Chiedere di poter omaggiare tanto inaspettato talento è conseguente, ed ecco che vi appare quella fanciulla vista entrare all’inizio dello spettacolo con fare da apprendista in prova. E’ lei, Elena Carta. Segnatevi il nome. 29 anni. Il suo debutto tra i banchi degli studi classici, intenta a tradurre Omero e, vuoi mai, quell’Apicio dell’arte coquinaria che lei mai avrebbe immaginato, dedita poi a percorsi di accademia economica. Ma lavorare nello studio del commercialista la faceva sentire fuori posto, senza sapere quale altra location le avrebbe riservato il destino. Poi viene a mancare lo zio (lo storico titolare del Pestello) ed Elena molla i bilanci di gestione e si immerge in un altro mondo, fatto di pentolame, fiamme in saor e tanta fatica. Ma ci riesce, con quel talento naturale che è dono di pochi. Se poi abbinato ad un sorriso disarmante e due occhi calamite gentili il quadro è fatto. Elena, con il suo Riccardo, esercita tra queste pareti dal 2016. Nessun pedigree stellato, tutto frutto di studio, passione e tanta grinta. Esercita nel suo piccolo regno di pochi metri quadri. I vari attrezzi acquistati, con orgoglio, uno alla volta, come quando ci si costruisce la propria casa, arredata dei propri sogni, resi realtà, pezzo dopo pezzo.
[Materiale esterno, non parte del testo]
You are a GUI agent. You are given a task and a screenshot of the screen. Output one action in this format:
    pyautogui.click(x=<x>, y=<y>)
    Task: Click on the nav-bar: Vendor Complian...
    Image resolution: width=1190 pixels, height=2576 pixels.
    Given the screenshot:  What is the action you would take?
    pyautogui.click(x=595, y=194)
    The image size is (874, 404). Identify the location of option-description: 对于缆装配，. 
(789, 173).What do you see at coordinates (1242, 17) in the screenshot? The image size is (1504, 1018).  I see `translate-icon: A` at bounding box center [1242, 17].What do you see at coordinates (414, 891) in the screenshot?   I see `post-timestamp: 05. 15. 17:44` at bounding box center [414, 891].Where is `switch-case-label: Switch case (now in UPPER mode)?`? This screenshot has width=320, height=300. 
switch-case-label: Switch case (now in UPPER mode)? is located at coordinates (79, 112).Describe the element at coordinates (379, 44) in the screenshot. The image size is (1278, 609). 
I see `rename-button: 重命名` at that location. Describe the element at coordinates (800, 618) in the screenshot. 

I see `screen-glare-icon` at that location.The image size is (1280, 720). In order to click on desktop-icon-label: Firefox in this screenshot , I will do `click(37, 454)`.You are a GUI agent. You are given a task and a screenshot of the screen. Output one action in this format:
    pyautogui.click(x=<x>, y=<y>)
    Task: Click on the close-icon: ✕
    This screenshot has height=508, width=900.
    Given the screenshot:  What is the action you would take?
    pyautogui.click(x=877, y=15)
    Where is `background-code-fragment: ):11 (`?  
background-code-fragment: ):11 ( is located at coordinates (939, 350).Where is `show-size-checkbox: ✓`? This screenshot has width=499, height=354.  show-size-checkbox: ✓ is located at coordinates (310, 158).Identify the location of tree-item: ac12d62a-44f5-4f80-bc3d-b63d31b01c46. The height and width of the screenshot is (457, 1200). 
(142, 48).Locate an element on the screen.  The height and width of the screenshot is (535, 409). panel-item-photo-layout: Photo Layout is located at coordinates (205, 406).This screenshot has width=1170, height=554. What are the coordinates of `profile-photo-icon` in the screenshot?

Una storia esemplare, con la forchetta di Cupido che vi colpisce al cuore come rare volte. Eppure, nelle vostre indagini inziali di Poirot golosi, mai avreste immaginato, con quel sito anni’90, Il menù da calle veneziana all’ingrosso, seppur con logistica berica. Elena non la vedrete mai sui circuiti della cucina catodica dei vari master so tuto mi. Andatela a trovare casa sua. Ne diventerete dipendenti.